-------- TEKSTFRAGMENT --------

Nogmaals de NEEM ijskern

Hieronder ziet men een tweetal grafieken die betrekking hebben op de NEEM ijskern waarover in Nature is gepubliceerd. In de bovenste grafiek van de eerste figuur is de gereconstrueerde temperatuur gedurende het Eemien weergegeven  (inclusief foutmarge) ten opzichte van de gemiddelde lokale  temperatuur gedurende de afgelopen 1000 jaar. De grafiek eronder geeft de verschillen in hoogte van het ijsoppervlak weer ten opzichte van het huidige (0-niveau).

neem4
Bron: Nature

Het is opvallend dat de vermindering van het ijsvolume relatief gering geweest is , ondanks temperaturen die destijds veel hoger geweest zijn dan momenteel. Inclusief het isostatisch effect dat optreedt bij massaverandering van landijs betekent dit dat  in een periode van 6000 jaar een vermindering van ijshoogte met 400m op de boorlocatie.  De onderzoekers benadrukken dat dit niet geëxtrapoleerd kan worden naar andere delen van Groenland. Daarom hebben de onderzoekers gebruik gemaakt van modellen, zogenaamde Greeenland Icesheet Simulations. Daarbij kwamen ze tot de conclusie dat het afsmelten van de landijskap op  Groenland in het Eemien  ongeveer 2m zeespiegelstijging heeft veroorzaakt. Diverse studies komen voor het Eemien uit op een zeespiegelstijging van 4 tot 8 m , zodat een aanzienlijk deel van de zeespiegelstijging veroorzaakt moet zijn door het Antarctische ijs.

De Nederlandse onderzoekers Willem Jan van de Berg, Michiel van den Broeke, Janneke Ettema, Erik van Meijgaard en Frank Kaspar hebben in 2011 gepubliceerd over  het smelten van de Groenlandse ijskap gedurende het Eemien. Ze komen in hun modelmatige studie tot de volgende conclusies:

During the Eemian interglacial period, 130,000 to 114,000 years ago, the volume of the Greenland ice sheet was about 30–60% smaller than the present-day volume. Summer temperatures in the Arctic region were about 2–4 K higher than today3–5, leading to the suggestion that Eemian conditions could be considered an analogue for future warming6, particularly for the future stability of the Greenland ice sheet.

--------

#### OPDRACHT 1
Beantwoord de volgende vragen over de tekst over de NEEM-ijskern.
(a) In welk tijdschrift is over de NEEM-ijskern gepubliceerd?
(b) Hoeveel zeespiegelstijging heeft het afsmelten van de landijskap op Groenland in het Eemien volgens de modellen ongeveer veroorzaakt?
(c) In welk jaar publiceerden de Nederlandse onderzoekers over het smelten van de Groenlandse ijskap gedurende het Eemien?
#### OPDRACHT 2
Geef het gedeelte van de tekst over de NEEM-ijskern van "During the Eemian" tot en met "Greenland ice sheet." letterlijk weer.
#### OPDRACHT 3
Vat de tekst over de NEEM-ijskern samen in twee zinnen.
De rijen hebben niets te maken met de tekst over de NEEM-ijskern.

-------- VERSTREKTE GEGEVENS --------

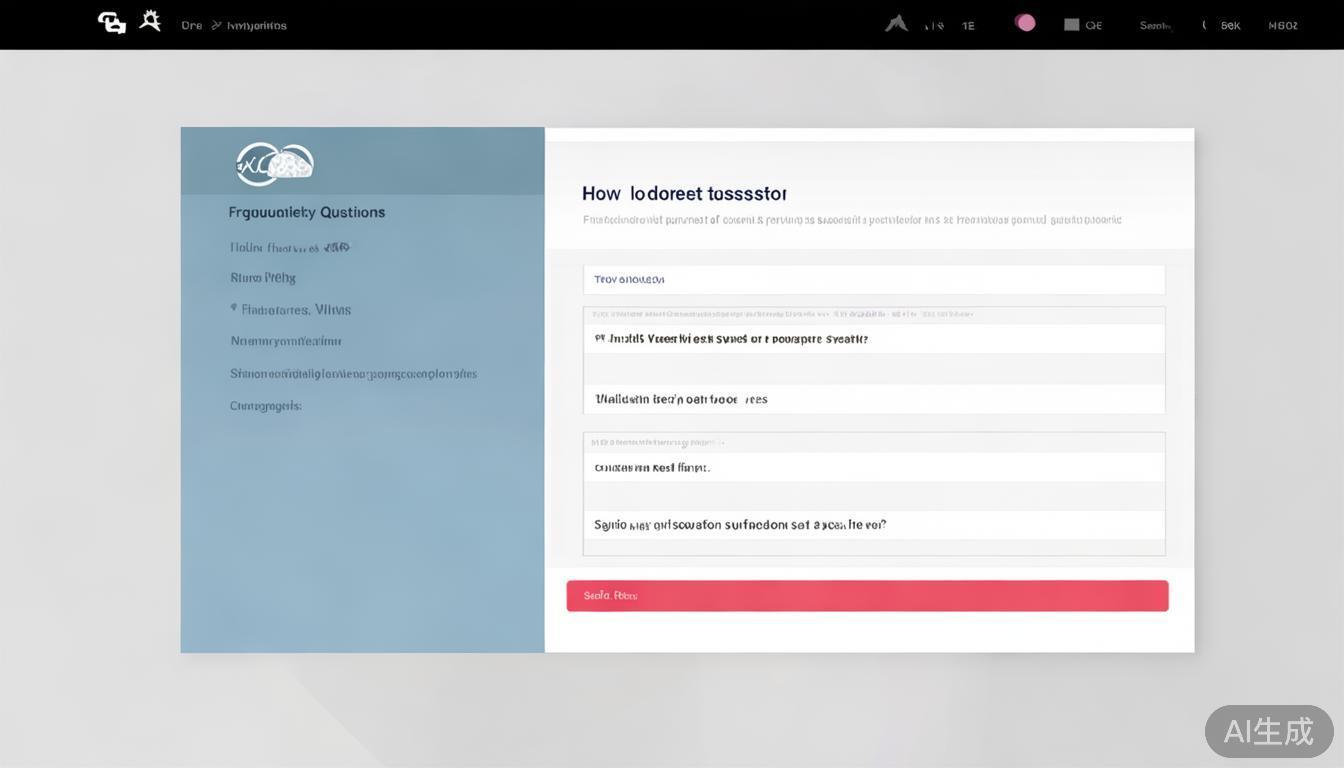Open the third-from-right text item in the top bar
Screen dimensions: 1344x768
point(1155,26)
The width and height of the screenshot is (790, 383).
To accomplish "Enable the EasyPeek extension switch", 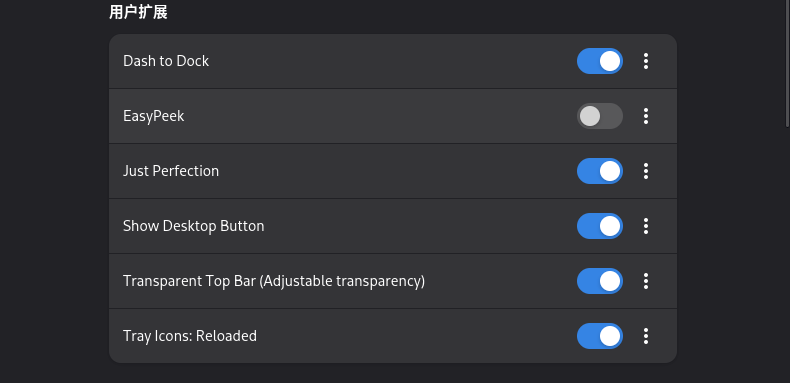I will (600, 116).
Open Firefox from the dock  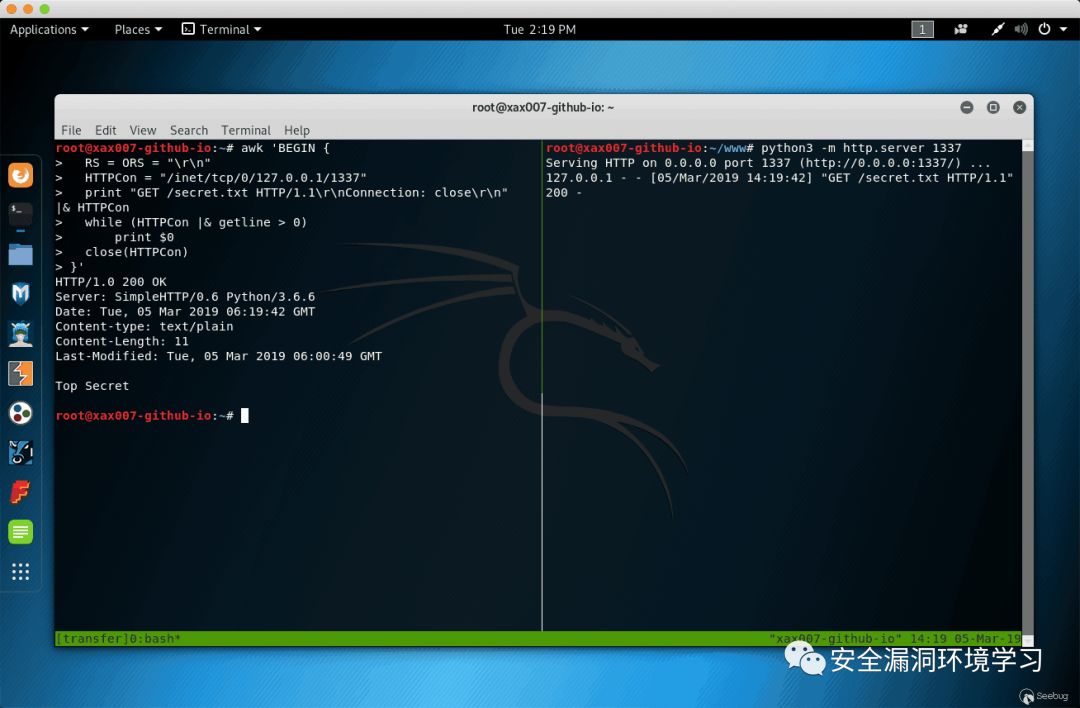click(21, 175)
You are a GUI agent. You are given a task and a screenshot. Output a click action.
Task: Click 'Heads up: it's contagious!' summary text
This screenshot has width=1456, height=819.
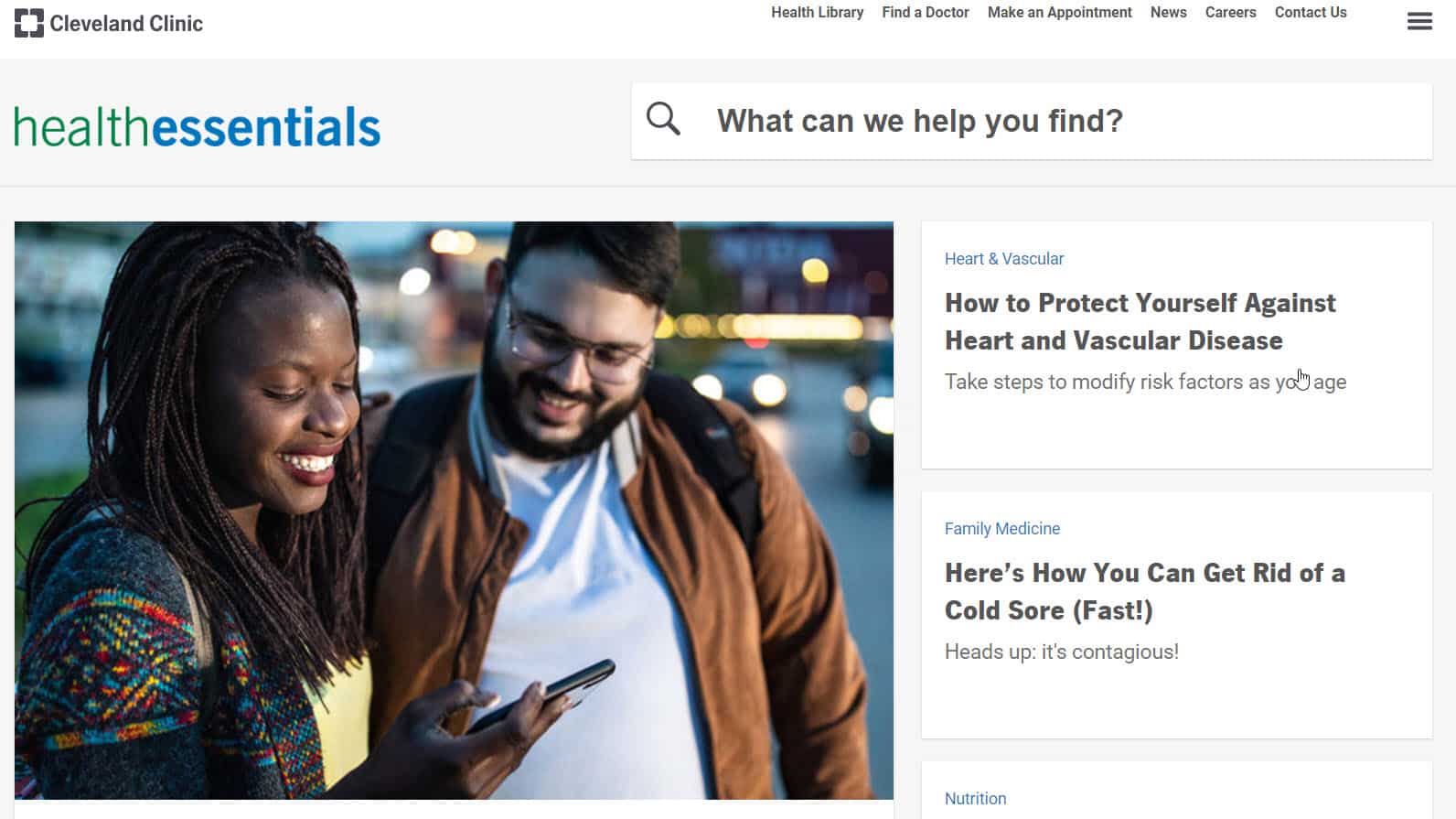(1062, 652)
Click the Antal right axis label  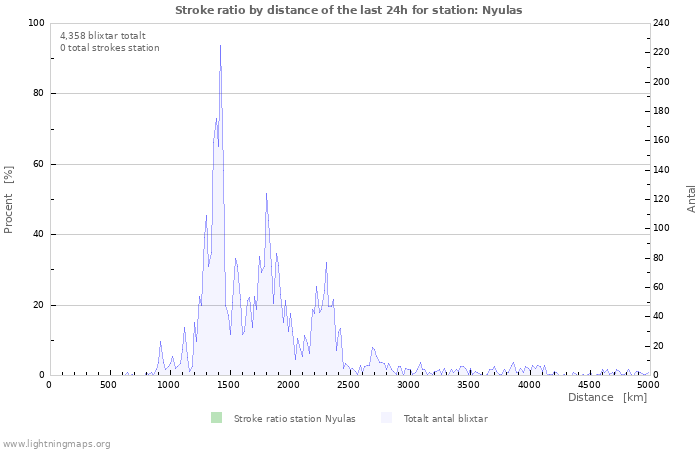(x=691, y=198)
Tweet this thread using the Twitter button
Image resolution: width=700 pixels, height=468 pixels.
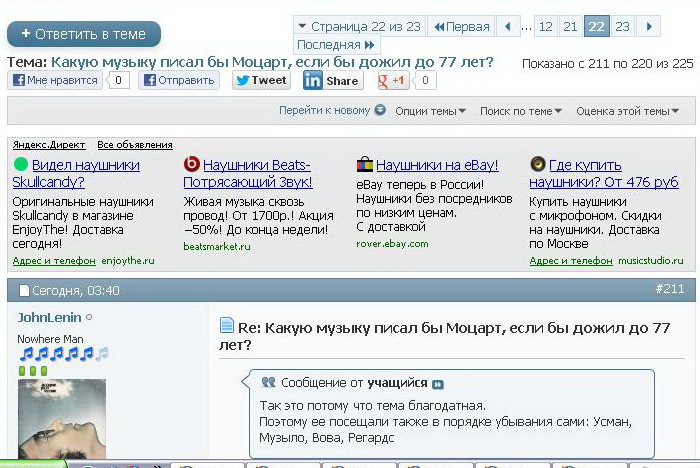coord(261,81)
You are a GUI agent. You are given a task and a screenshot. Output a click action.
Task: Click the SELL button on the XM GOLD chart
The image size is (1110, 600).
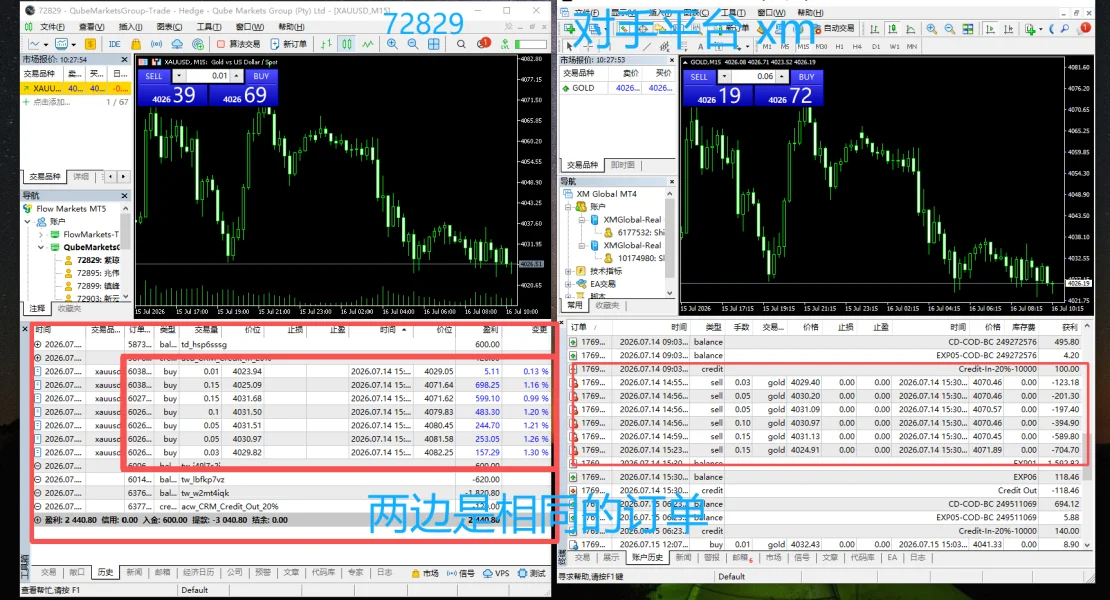(x=699, y=76)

--------

#### UITKOMST 1
(a) Nature
(b) Ongeveer 2 m
(c) 2011

#### UITKOMST 2
During the Eemian interglacial period, 130,000 to 114,000 years ago, the volume of the Greenland ice sheet was about 30–60% smaller than the present-day volume. Summer temperatures in the Arctic region were about 2–4 K higher than today3–5, leading to the suggestion that Eemian conditions could be considered an analogue for future warming6, particularly for the future stability of the Greenland ice sheet.

#### UITKOMST 3
Ondanks temperaturen die in het Eemien veel hoger waren dan nu, is het ijsvolume relatief weinig afgenomen. Volgens modellen veroorzaakte het afsmelten van de Groenlandse landijskap toen ongeveer 2 m zeespiegelstijging, terwijl diverse studies op 4 tot 8 m uitkomen, zodat een aanzienlijk deel van die stijging door het Antarctische ijs veroorzaakt moet zijn.